I have been so excited about my new pups but everyday I still think about and miss my old friends Buddy and Brandi. Buddy was a dark beauty. He was the light of our lives. I swear that dog spoke english. He understood everything we said and so many of my tears happy and sad were absorbed by his fur. Brandi was his sister not by blood. She was such a good girl. No formal training but she knew exactly what to do. Never needed a leash and wouldn't leave our sides. When she heard her name she would stop whatever she was doing and come to us. She actually knew when I got out the mop to go into the bedroom and wait untill the floors were dry to come out. We lost Buddy in June 06. He lost the mobility in his back legs. The vet was sure he wasn't in pain so we carried him around for over a month and hand fed him. He just didn't want to leave us. We had to make that decision for him and I swear it was the hardest and worst day of my live to date.
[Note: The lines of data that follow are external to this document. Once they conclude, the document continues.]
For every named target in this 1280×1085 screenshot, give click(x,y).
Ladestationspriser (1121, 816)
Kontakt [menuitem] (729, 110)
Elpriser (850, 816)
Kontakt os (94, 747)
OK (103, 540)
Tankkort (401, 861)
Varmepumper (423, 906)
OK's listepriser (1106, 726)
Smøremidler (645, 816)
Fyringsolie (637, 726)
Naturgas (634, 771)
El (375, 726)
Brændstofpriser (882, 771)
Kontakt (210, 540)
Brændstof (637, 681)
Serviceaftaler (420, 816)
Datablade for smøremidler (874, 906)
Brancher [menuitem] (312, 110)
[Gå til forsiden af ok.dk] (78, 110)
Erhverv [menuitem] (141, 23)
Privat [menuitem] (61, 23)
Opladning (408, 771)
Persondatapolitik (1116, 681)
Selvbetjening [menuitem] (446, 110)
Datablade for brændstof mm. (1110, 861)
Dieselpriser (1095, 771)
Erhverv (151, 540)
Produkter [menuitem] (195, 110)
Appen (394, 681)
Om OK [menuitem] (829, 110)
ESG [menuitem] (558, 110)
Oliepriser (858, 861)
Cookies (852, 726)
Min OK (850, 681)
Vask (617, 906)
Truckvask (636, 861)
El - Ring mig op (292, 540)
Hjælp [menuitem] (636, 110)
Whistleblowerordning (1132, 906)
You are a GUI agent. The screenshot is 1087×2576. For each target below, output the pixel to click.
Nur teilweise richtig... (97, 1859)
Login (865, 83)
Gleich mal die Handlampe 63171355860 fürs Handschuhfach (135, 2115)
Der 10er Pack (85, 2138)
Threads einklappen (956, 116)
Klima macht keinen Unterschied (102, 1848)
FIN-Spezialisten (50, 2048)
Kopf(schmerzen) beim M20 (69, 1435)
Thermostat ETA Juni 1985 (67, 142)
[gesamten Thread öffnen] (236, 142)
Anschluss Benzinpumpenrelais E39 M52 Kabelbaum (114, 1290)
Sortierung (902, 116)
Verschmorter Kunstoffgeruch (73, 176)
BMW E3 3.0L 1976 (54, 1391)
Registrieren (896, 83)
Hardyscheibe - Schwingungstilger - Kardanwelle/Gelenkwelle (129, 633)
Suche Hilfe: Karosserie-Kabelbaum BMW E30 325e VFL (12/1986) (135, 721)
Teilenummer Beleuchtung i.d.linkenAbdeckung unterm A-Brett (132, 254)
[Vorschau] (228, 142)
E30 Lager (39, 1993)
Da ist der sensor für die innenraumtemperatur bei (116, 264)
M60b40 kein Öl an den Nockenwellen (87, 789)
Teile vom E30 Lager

He was almost 13. Brandi, we are convinced died of a broken heart. She lasted six months without him. She was 11. She got so depressed. She would have good days when she played like her old self and bad where she just really moped around. We tried so hard to help her. The vet even did a complete physical and blood work up on her and we were convinced she was grieving and just needed time. I think she just wanted to be with him so bad. I came home one day after being out only a few hours and found her. I felt so terrible that she died alone. I am sure Buddy was there for her.
The pups are great. We didn't wait too long because we just couldn't bear being home without our babies. They don't and can't replace Buddy and Brandi but they are a new generation and they have very big shoes to fill. They are doing great and I know we have Buddy and Brandi looking over them and us.
Dogs especially Goldens bring so much to our lives and I wouldn't trade a single day that I had with them even if it could erase the pain of losing them.


----------



## Gldiebr (Oct 10, 2006)

I don't think we ever forget the goldens that have left us. Just last night, Bailey "channelled" a behavior that my dear Sandy was known for. Not a usual golden move, one they would all do. It just made me smile.

Buddy and Brandi must have been very special, and very lucky to have had you in their lives, taking such good care of them and loving them.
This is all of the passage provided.